I'll talk for a second.
It's less the issue of.... On the CF readiness side, there's one set of problems for the CF to handle. The wider issues of the types of defence problems that might confront the country, of course, are wider than the CF, and they are governmental affairs. In a number of instances, the government has decided to give responsibility to parts of DND or the CF so that we have the joint response unit for potential biological chemical warfare attacks. Who's going to do that? Who has national responsibility to actually do something on the ground? That falls to the CF to do.
To think about the bigger problem, it's a kind of whole-of-government issue. For instance, in 2001, before the events of September 11, in order to expand the horizons of the defence intelligence community, which is fairly large in Canada outside of DND and the CF, one of our graduate courses we created was on asymmetric threat analysis. What is considered an asymmetric threat? How do you analyze it? How do you parse out a response to it? What do you anticipate? That was as a service to the whole of government.
But some of these things don't have a ready response.
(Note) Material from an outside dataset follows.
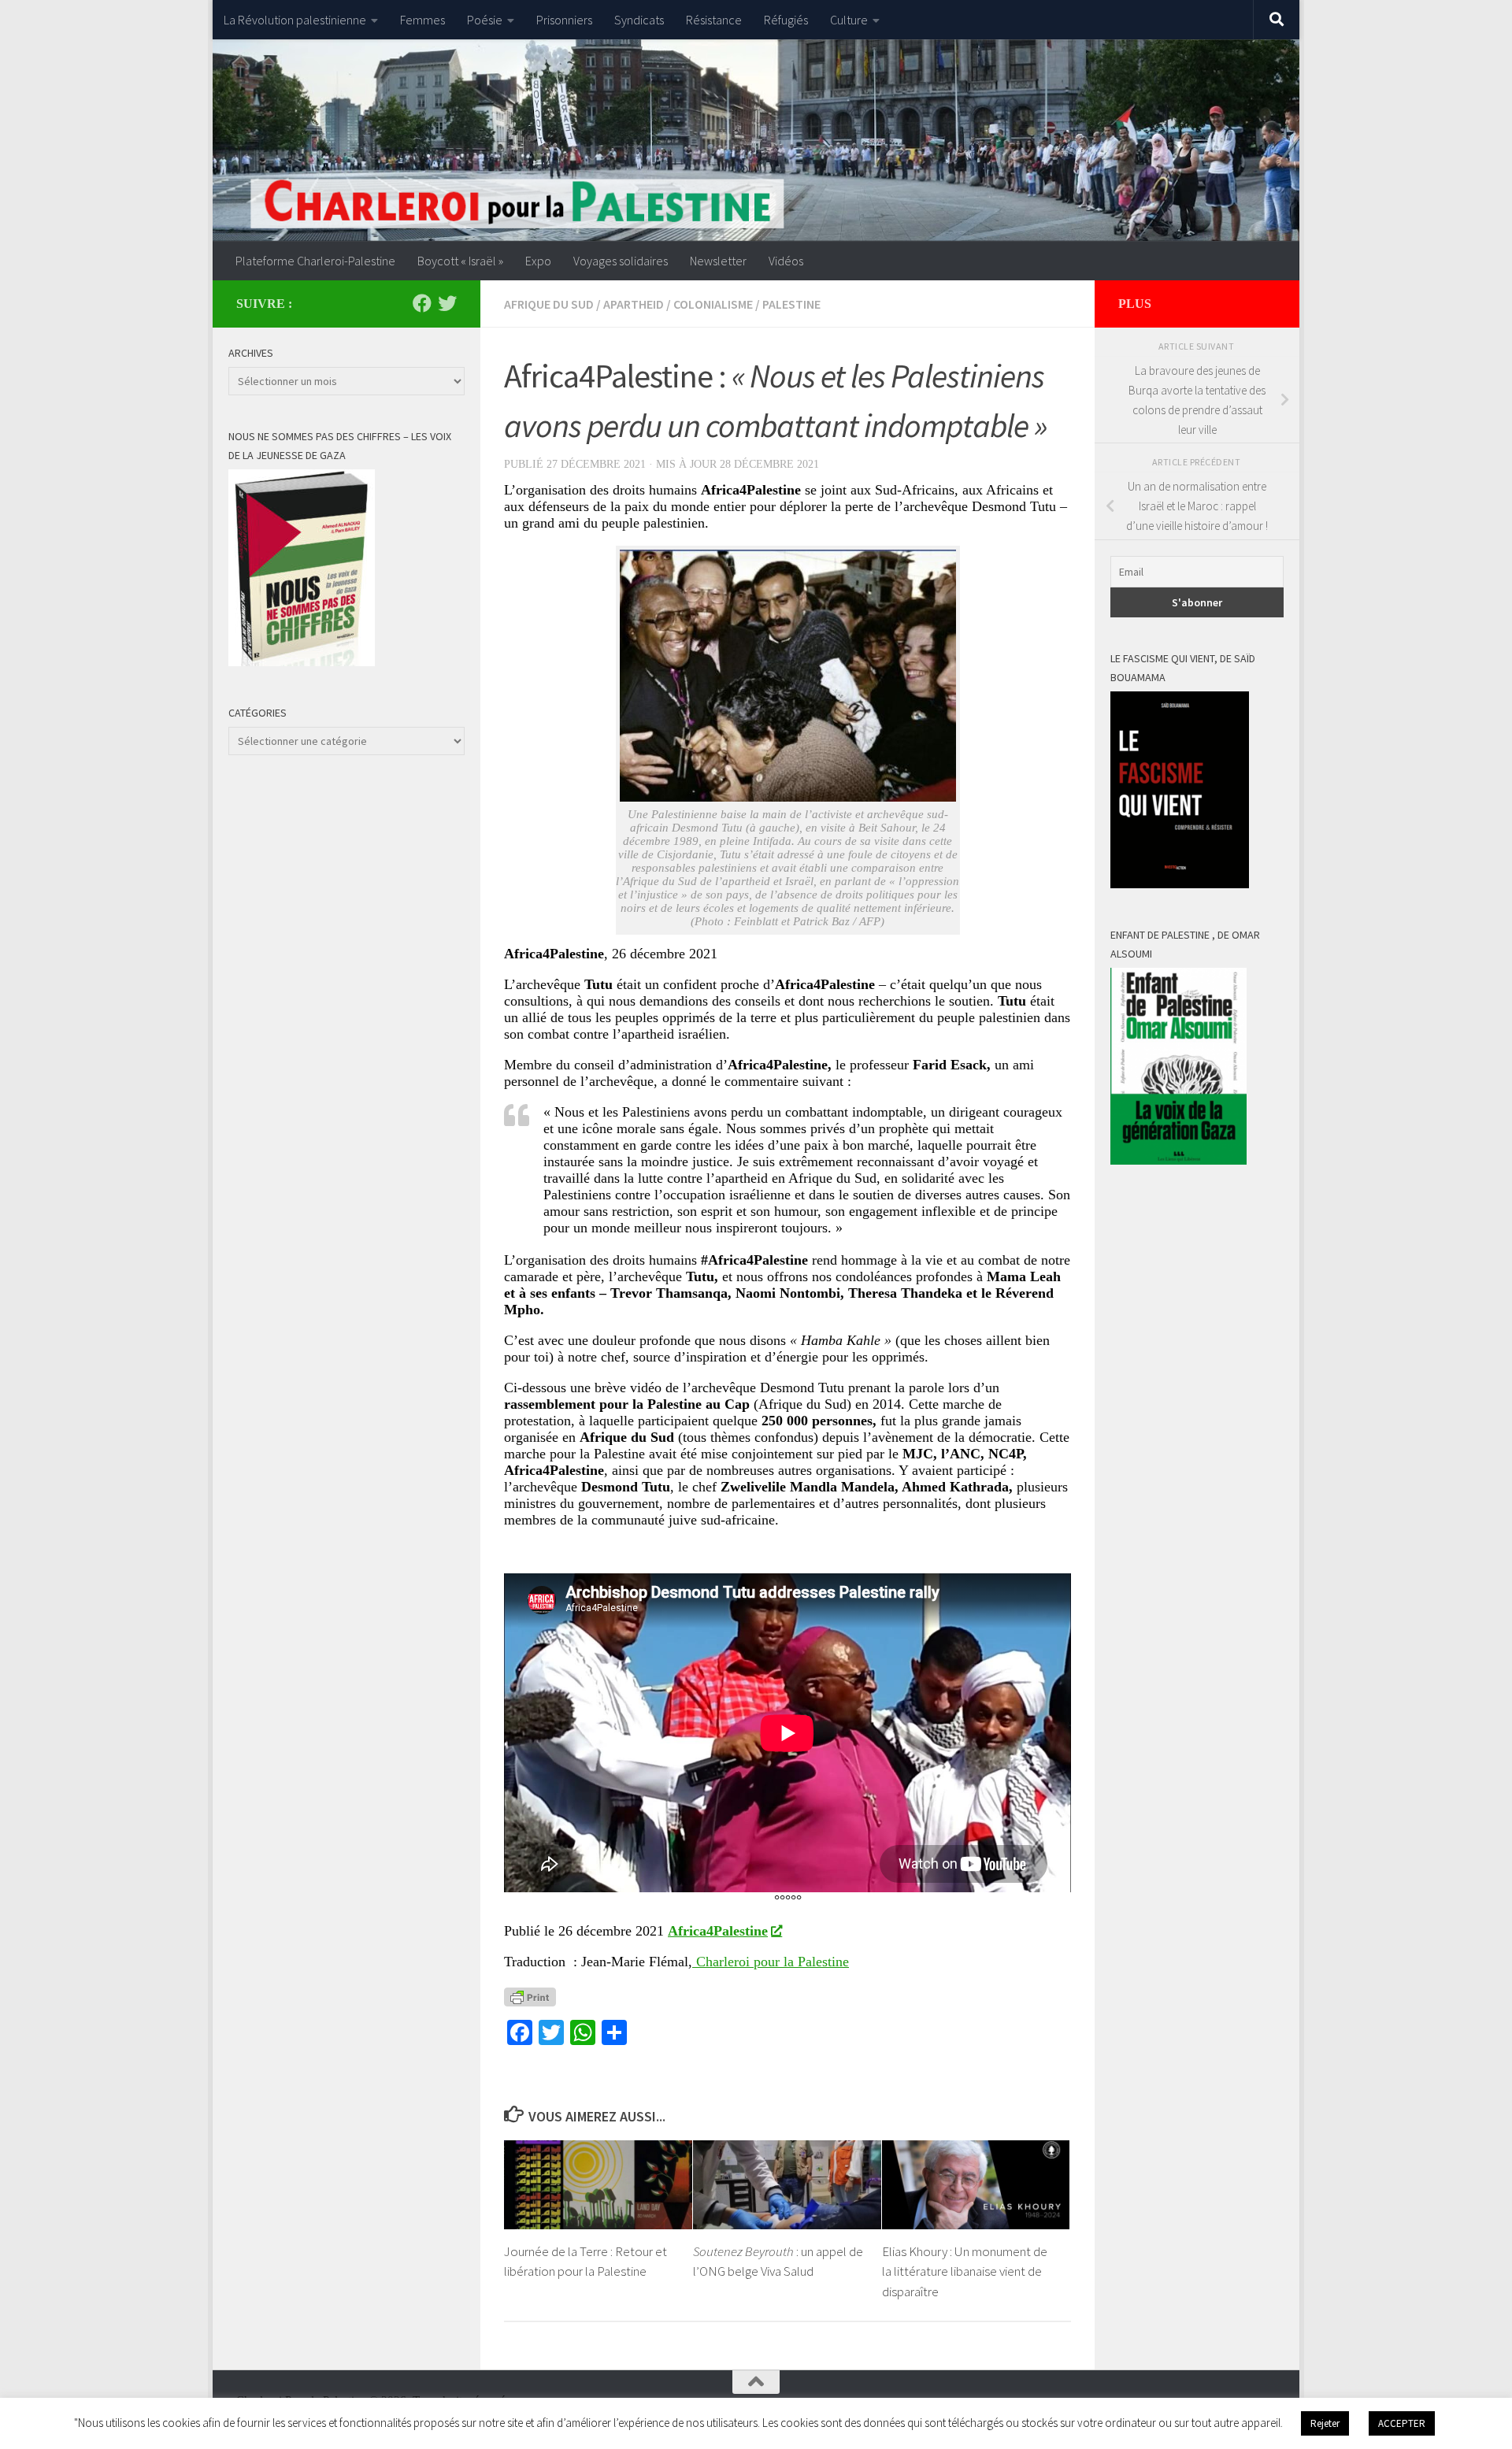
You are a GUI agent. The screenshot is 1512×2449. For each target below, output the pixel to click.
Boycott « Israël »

There's no answer book on how to proceed. So when, over a decade ago, the government looked forward at potential cyber-threats, when we analyzed American literature that talked about “a state of war”, if you can prove that some state or non-state actor attacks some asset of the government, it is in essence a state of war, but we had no adjunct in law in Canada to do that.
So who's responsible remains kind of an open question, but they created an organization called OCIPEP, which is supposed to look at all these types of threats.